# Splitting Hickory?



## BMantlow (Mar 20, 2012)

When using a maul, is hickory easier to split green or seasoned?


----------



## Jere39 (Mar 20, 2012)

In my experience, even the nice straight grain rounds are stringy and difficult green or seasoned with maul. I like to keep a nice stack of my straight grained red oak around so when I get frustrated with the hickory, beech, or birch, I spend an hour on the oak to re-set my self appreciation.

Good news - bad news on hickory

I've got lot's of interest in hickory for smokers, and these people pay well for very small amounts.
But, they want it split small. 

I try to talk them into nice straight easy splitting cherry or mulberry.


----------



## Steve2910 (Mar 20, 2012)

BMantlow said:


> When using a maul, is hickory easier to split green or seasoned?
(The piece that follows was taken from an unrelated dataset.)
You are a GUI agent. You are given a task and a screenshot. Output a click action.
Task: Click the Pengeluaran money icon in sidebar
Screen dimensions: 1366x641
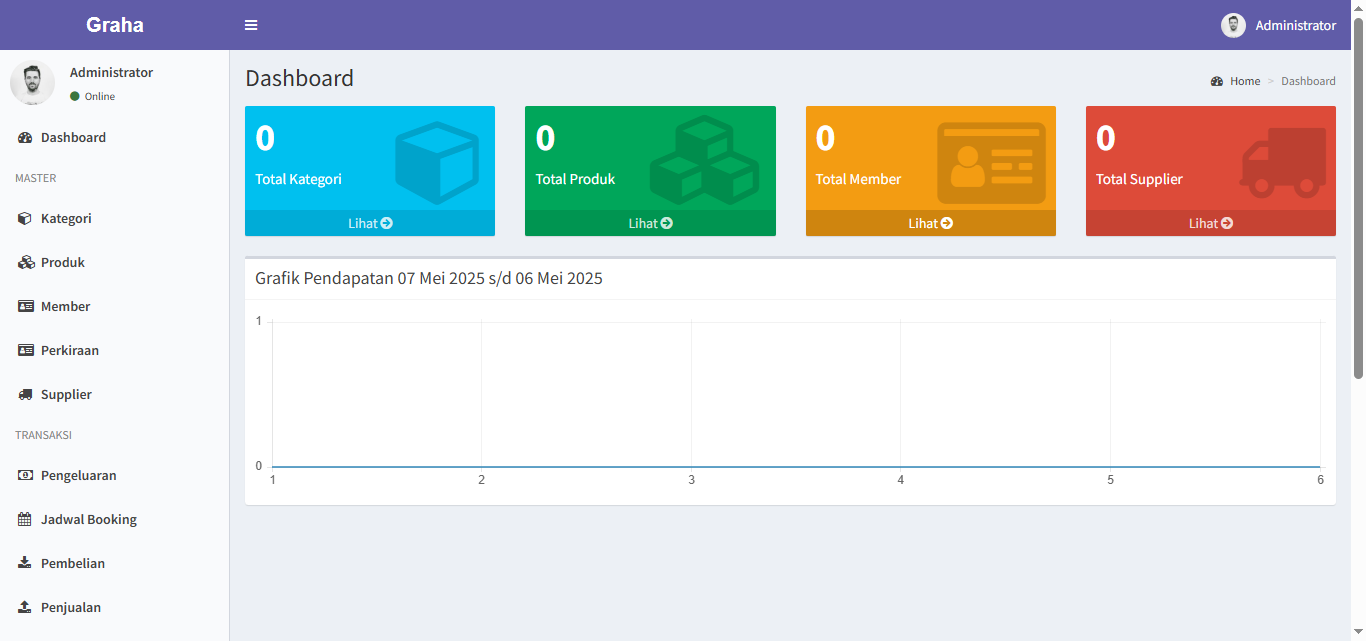coord(25,475)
Hickory is never easy to split, but it will be a lot less stringy if allowed to dry some.


----------



## dave_376 (Mar 20, 2012)

I just finished splitting a cord of shagbark Hickory. It it stringy and tough, I sent 4 or 5 hours trying to split 1/4 cord of it by hand. 4 wedges, 12lb sledge and a hatchet to cut the stringy mess the maul just bounced off. Some of them I noodled up smaller thinking it would be easier, no matter what I tried it was a PITA. I finally broke down and asked my buddy to borrow his splitter. Busting the pieces up is easier but the stringy stuff is still a pain in the butt. My wood is still fairly green, even when frozen it was still hard to split.

I still have 1 more cord to split thankfully i have the splitter.


----------



## zogger (Mar 20, 2012)

BMantlow said:


> When using a maul, is hickory easier to split green or seasoned?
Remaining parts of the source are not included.